A Rússia atual governada por Vladimir Putin vive uma crise de identidade: se por um lado o país tenta se consolidar novamente como potência mundial pela força tecnológica e econômica capaz de sediar um evento como a Copa do Mundo de 2018, a nação ainda convive com a truculência e autoritarismo de um Estado forte em que as liberdades individuais correm risco, em especial os homossexuais. O diretor Andrey Zvyagintsev capta essa dualidade no corajoso drama “Leviatã”.

A trama acompanha a história de Kolia (Aleksey Serebryakov), dono de uma oficina mecânica que corre o risco de perder a casa onde mora após o interesse do governo local em tomar a área para construção de um grande empreendimento. Para ajudá-lo a manter o terreno, o advogado e amigo vindo de Moscou, Dmitri (Vladimir Vdovichenkov), reúne provas capazes de incriminar o prefeito da cidade e começa a fazer chantagem. A situação, entretanto, piora e coloca todos em risco, destruindo a família de Kolia aos poucos.

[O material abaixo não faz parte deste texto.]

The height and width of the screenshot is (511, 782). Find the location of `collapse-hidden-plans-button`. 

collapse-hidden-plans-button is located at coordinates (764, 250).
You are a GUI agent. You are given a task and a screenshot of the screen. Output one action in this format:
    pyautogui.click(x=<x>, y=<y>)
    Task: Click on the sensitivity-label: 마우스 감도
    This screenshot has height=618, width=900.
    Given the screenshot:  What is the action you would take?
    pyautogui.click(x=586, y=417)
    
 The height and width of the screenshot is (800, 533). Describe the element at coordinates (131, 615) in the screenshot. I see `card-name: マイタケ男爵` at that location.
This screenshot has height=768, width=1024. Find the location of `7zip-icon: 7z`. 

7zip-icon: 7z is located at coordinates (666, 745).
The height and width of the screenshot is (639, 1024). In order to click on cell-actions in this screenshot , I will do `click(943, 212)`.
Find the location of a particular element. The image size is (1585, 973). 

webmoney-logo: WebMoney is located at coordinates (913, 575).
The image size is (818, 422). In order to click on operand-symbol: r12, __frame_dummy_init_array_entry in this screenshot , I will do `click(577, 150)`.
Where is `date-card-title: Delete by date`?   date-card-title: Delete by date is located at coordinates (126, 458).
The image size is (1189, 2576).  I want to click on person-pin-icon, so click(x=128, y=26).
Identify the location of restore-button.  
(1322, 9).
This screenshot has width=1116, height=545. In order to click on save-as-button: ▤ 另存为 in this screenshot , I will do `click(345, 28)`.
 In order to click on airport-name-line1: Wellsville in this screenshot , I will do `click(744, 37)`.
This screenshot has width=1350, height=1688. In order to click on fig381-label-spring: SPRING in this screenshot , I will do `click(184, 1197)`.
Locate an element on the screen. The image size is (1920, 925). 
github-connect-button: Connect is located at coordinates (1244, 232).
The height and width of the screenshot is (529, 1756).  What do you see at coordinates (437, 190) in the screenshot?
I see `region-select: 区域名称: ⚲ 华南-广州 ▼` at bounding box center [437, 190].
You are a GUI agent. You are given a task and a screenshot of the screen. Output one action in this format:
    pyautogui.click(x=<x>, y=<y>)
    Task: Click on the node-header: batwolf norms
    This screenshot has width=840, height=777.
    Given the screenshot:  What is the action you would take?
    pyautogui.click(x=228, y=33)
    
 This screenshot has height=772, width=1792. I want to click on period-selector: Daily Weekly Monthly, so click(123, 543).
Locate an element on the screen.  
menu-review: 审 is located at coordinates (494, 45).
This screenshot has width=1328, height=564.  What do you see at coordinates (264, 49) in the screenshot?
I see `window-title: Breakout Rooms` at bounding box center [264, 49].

Zvyagintsev utiliza como inspiração para “Leviatã” a história bíblica de Jó e o livro clássico de mesmo nome escrito por Thomas Hobbes com o intuito de ilustrar um Estado autoritário e incapaz de ouvir a própria população. O poder judiciário inicia esse sistema corrupto com juízes apressados e sem preocupação em analisar os casos, enquanto o prefeito simboliza a violência trazida por subornos, repressão policial e o aparato governamental para fazer impor a máxima da “lei do mais forte”. A Igreja Ortodoxa alimenta esse cenário com palavras para acalmar a revolta e colocar tudo na conta do destino. Tudo isso sob os olhares condescendentes de Putin em uma magistral cena dentro do gabinete do líder da cidade.

A família acaba sendo o único abrigo possível para uma sociedade prisioneira do próprio governo. Kolia, entretanto, não tem essa sorte pela desestruturação desse núcleo. Os primeiros sinais começam cedo com os atritos constantes do filho dele com a esposa, sendo ampliados com a chegada de Dmitri. A falta de perspectiva, a dureza da vida levada e a infelicidade resultam em consequências desastrosas para todos. Isso fica ainda mais tocante pela atuação segura de Serebryakov e Lesya Kudryashova.

“Leviatã” entrega a visão escondida da propagada pelo governo de Putin e mostra como a população russa está à mercê de um monstro incapaz de lutar contra sem sair ileso.